This project is inspired by Komadu project
Who, When and how data was created, with as many context information as needed. And this is currently the kind of (simple for now) visualization Spuristo can provide:
Start two Docker containers: RabbitMQ and ArangoDB
docker run -d --hostname localhost --name rabbit -p 8880:15672 -p 5672:5672 -p 5671:5671 -p 4369:4369 -p 25672:25672 -e RABBITMQ_DEFAULT_USER=admin -e RABBITMQ_DEFAULT_PASS=admin rabbitmq:3-management
docker run -e ARANGO_ROOT_PASSWORD=root -p 8529:8529 -d -v /Users/dmartin/arangodata:/var/lib/arangodb3 arangodb
Then start the (Spring Boot) application:
mvn spring-boot:run
You are ready to go.
You can publish data in RabbitMQ queues and look at the relations between entities with this URL:
http://localhost:6789/path?key=YourEntityKeyHere
3 types of data for now:
- Entity
- Activity
- Agent
They all extend in a way or another a common type, called Thing (for now, not found something more clear to describe this ... thing :) ).
And one 'edge':
- Relation
An Entity:
{
"entity": {
"key": "entity1",
"clazz": "entity",
"attributes": [
{
"name": "role",
"value": {
"abc": "ABC",
"def": "DEF",
"ghi": "GHI",
"klm": "KLM"
}
},
{
"name": "label",
"value": {
"_default": "attribute1"
}
},
{
"name": "location",
"value": {
"_default": "attribute2"
}
},
{
"name": "value",
"value": {
"_default": "attribute3"
}
}
]
}
}
An Agent:
{
"agent": {
"key": "agent1",
"clazz": "agent",
"attributes": [
{
"name": "role",
"value": {
"abc": "ABC",
"def": "DEF",
"ghi": "GHI",
"klm": "KLM"
}
},
{
"name": "label",
"value": {
"_default": "attribute1"
}
},
{
"name": "other",
"value": {
"_default": "attribute2"
}
}
]
}
}
An Activity:
{
"activity": {
"key": "activity1",
"clazz": "activity",
"attributes": [
{
"name": "role",
"value": {
"abc": "ABC",
"def": "DEF",
"ghi": "GHI",
"klm": "KLM"
}
},
{
"name": "label",
"value": {
"_default": "attribute1"
}
},
{
"name": "other",
"value": {
"_default": "attribute2"
}
}
]
}
}
They are just the same, except a property (clazz, which is set automatically when the Java object is created since it's based on the class used).
A Relation:
{
"relation": {
"key": null,
"clazz": "relation",
"attributes": null,
"from": {
"entity": {
"key": "entity1",
"clazz": "entity",
"attributes": [
{
"name": "role",
"value": {
"abc": "ABC",
"def": "DEF",
"ghi": "GHI",
"klm": "KLM"
}
},
{
"name": "label",
"value": {
"_default": "attribute1"
}
},
{
"name": "location",
"value": {
"_default": "attribute2"
}
},
{
"name": "value",
"value": {
"_default": "attribute3"
}
}
]
}
},
"to": {
"agent": {
"key": "agent1",
"clazz": "agent",
"attributes": [
{
"name": "role",
"value": {
"abc": "ABC",
"def": "DEF",
"ghi": "GHI",
"klm": "KLM"
}
},
{
"name": "label",
"value": {
"_default": "attribute1"
}
},
{
"name": "other",
"value": {
"_default": "attribute2"
}
}
]
}
},
"type": "wasGeneratedBy"
}
}
A Relation contains full Thing objects in its "from" and "to" properties.
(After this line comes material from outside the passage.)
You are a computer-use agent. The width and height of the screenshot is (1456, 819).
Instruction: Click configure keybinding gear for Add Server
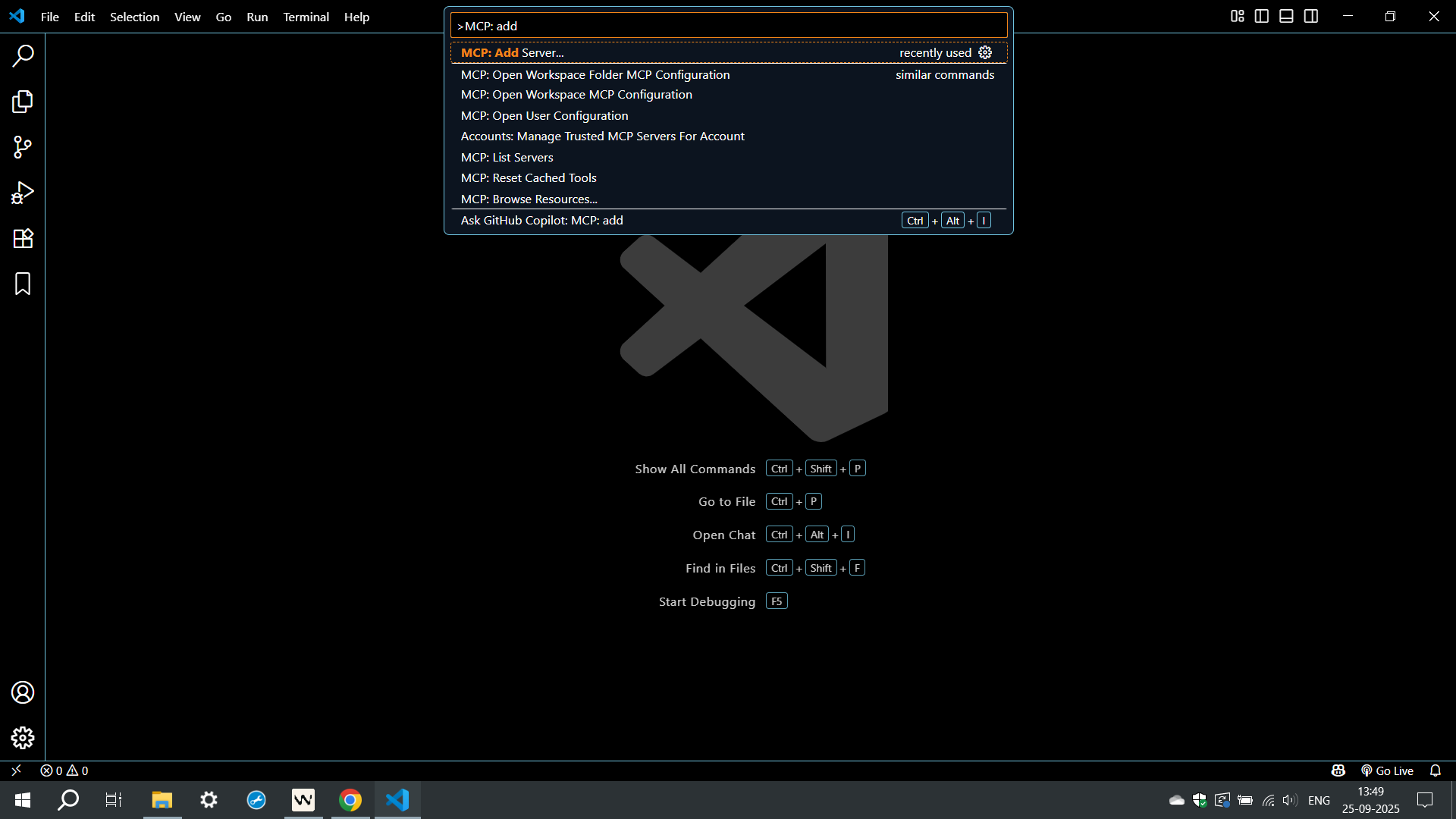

You can create all 3 objects (Relation, From Thing and To Thing) when sending only the Relation. I'm sure it's not efficient the way it is currently coded, but as it's not my top priority right now, it doesn't matter, especially if transparently told ;-) A relation can also have its own set of attributes, why not after all?
For all the objects, the "key" MUST be unique in the category of each object (Two entities CAN'T have the same 'thing1' key, but an Activity and an Agent CAN have a key equals to "thing1").
Some use cases:
Describe a model training
-
identify the data sets used
- main data set and derived data sets (training, test...) At least a macro description : id of the data set (file path, other ?) and a description At most, the exact set described as a collection of entities
-
identify the set of parameters used An entity describing the set, with the use of parameters could be enough
-
identify the algorithm used should be an attribute of the model ?
-
identify the actions (data cleansing, fixing...), the intermediates entities and when the actions occur Can this be described as a plan?
-
identify the agent running the action
-
identify the output (model version)
Describe a prediction, on behalf of a user, based on a specific version of a model and a set of data
- identify the action and the time of the action
- identity who is the user and the role he is playing in the action
- identify the model version used and the generic model it is linked to
- identify the data provided in order to have a prediction
- identify the result
Expected methods:
-
being able to create an entity with the minimum set of optional attributes
-
being able to add relations between entities (derived, revision)
-
being able to create an activity with the minimum set of optional attributes
-
being able to add relations between activities (derived, revision)
-
being able to create an agent with the minimum set of optional attributes
-
being able to add relations between entities (derived, revision)